§ Selected text:
According to Cook, the massive uptake makes Apple Pay the largest contactless payment system in the U.S., more than the combined total of cards registered with competitors.

"The early ramp [of Apple Pay] looks fantastic," Cook said in an interview with WSJ managing editor Gerry Baker.

Cook referred to recent revelations that Merchant Customer Exchange retailers like Rite Aid and CVS are now blocking Apple Pay, characterizing the situation as a "skirmish" that will ultimately be decided by consumers "over the long arc of time."

Apple Pay debuted last week as part of iOS 8.1, enabling the NFC module in the iPhone 6 and iPhone 6 Plus to handle touch-less mobile payments. The payments solution integrates with Touch ID fingerprint recognition, performs tokenized transactions and includes hardware-level data security.



33 Comments

suddenly newton 14 Years · 13819 comments

Whatever. 1 million activations is what Android does in, what? every 0.05 seconds? /s

paul94544 15 Years · 1024 comments

thats great i just wish my rei (us bank) credit card and Etrade debit cards were one of those

tallest skil 14 Years · 43086 comments

Wish I could. My bank doesn’t support it yet.

 

I still prefer cloth to anything else, anyway. Then again, what does it matter when currency is backed by faith?

§ Extracted material:
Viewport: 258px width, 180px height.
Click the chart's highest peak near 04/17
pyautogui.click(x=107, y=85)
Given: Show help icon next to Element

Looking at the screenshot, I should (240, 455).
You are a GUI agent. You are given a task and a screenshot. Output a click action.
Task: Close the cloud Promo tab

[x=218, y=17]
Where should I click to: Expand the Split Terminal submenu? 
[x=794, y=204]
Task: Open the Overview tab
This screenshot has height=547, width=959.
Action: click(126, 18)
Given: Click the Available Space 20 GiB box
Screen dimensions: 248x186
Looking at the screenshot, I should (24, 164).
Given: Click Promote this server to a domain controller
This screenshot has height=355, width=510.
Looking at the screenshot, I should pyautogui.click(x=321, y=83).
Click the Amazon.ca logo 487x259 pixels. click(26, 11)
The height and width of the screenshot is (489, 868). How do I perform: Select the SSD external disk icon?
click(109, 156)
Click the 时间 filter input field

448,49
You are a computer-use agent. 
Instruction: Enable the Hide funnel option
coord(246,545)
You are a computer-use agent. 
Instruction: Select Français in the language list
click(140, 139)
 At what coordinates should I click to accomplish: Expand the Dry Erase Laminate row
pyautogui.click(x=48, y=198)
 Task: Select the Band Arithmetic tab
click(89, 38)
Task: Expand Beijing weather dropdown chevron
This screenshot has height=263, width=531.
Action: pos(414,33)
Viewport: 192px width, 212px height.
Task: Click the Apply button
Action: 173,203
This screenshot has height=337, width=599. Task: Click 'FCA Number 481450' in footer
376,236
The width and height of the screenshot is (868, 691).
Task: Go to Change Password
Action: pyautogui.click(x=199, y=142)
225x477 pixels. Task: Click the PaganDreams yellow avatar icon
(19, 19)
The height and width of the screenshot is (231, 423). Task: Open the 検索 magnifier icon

§ Given instruction: Resume the Apple Pay news piece and its reader comments at the top of the page, picking up right after its last sentence.

§ Output:
In before any posts calling out “hypocrisy”.

rogifan 13 Years · 10667 comments

OK I was following The Verge live blog. Can someone tell me why Cook accepts invitations to these events? He doesn't say anything interesting. All the same answers we've heard a million times before. TV is an area of interest for Apple. TV interfaces are stuck In the 70s blah blah blah. Cook said the exact same thing in 2012 and 2013. Seriously these questions were bad (and predictable) and so were Cooks answers. http://live.theverge.com/tim-cook-wsjd-live-blog/ Jony Ive is receiving an award from the San Francisco Museum of Modern Art on Thursday evening. He's supposed to be doing a sit down interview. God I hope someone asks him some interesting questions and we don't get the same answers we've heard a million times before.